Inspired, I riffed on that recipe like a mad, recipe-riffer.

This recipe isn’t nearly as no-cook as those wasabi tuna summer rolls, but the only thing in this that does need cookin’ is the meat, which can be flash-fried in a wok or, as I have done, on the grill either in a BBQ wok or a foil pack.

This is a hardy salad with wonderfully balanced flavours and textures and everything can be prepped up to a day in advance, making it a nice meal for entertaining as your visiting time won’t be all tied up in the kitchen. Unlike other salads, it also makes great leftovers.

This recipe makes 4 entrée-sized salads or 6-8 side salads.

Definitely give yourself a lot of lead time in prepping it because you’ll want everything to sit for a bit to marinate once combined.

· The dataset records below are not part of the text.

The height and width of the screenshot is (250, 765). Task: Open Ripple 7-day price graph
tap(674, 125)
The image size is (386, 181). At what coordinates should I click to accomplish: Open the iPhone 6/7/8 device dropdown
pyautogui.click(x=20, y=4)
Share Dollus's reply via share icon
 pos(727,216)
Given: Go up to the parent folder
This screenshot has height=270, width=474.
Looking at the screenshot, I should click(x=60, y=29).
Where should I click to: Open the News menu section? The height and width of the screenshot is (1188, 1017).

What you need for the slaw:

  • 4 cups of hardy vegetables, shredded, cut into matchsticks or thinly sliced (for the salad pictured, I used about 2 cups (4-5 large leaves) of shredded cabbage, 1 cup (1 small or half of a large) of matchsticked kholrabi and two hakurei turnips, quartered and thinly sliced – other contenders could be broccoli, bok choi, carrots, peppers, snow peas, parsnips, celeriac, radishes, and so on…)
  • 1 shallot or 3 scallions, thinly sliced
  • 3 tbsp rice vinegar
  • 2 tbsp olive oil
  • 1 tbsp light soy sauce
  • 2 tsp honey
  • 2 tsp chili flakes (or to taste)

What you do for the slaw:

  1. At least one hour before serving, mix all ingredients in a bowl until well-combined.
  2. Cover and chill.

What you need for the rest:

  • 400g eye of round, thinly sliced against the grain
  • 2 tbsp sesame oil
  • 3tbsp light soy sauce
  • 3 tbsp water
  • 2 tbsp Shaoxing wine
  • Juice of one lime
  • 1 tbsp honey
  • 1 clove of garlic, crushed
  • 1 green onion, thinly sliced
  • 2 tbsp fish sauce
  • 2 tsp chili flakes
  • 1 bale (about 200 grams) of sweet potato starch noodles (I am suggesting these specifically because they are thicker than their mung bean cousins and hold up better in this recipe)
  • 1 good handful of basil and/or mint leaves for the top

What you do with the rest:

  1. At least one hour before serving, mix together the sesame oil, water, wine, lime juice, honey, garlic, green onion, fish sauce and chili flakes in a medium seal-able bowl/container to make the marinade.
  2. Reserve 1/4 cup of the marinade, then add the beef to the bowl and toss until thoroughly coated. Cover and chill.
  3. Get your noodles soaking in enough hot water to coat. You can give them a little help by popping them into the microwave, water and all, for three minutes on high. Once they’ve fully softened, drain them very thoroughly and set aside. If they’re sticking, toss them in a little sesame oil.
  4. When it’s go time, cook the meat over high heat until just seared, then transfer to a plate or bowl and let it sit while you plate the rest.
  5. Divide the noodles among your serving vessels (larger, shallow bowls are perfect for this) , then the slaw, then the meat and drizzle each dish with a little of the reserved marinade.
  6. Chiffonade the herbs and sprinkle on top. Do not skip this. They are not just a pretty garnish because once you stir everything together, like so……you will get nice, bright pops of herby goodness that will make your mouth very happy.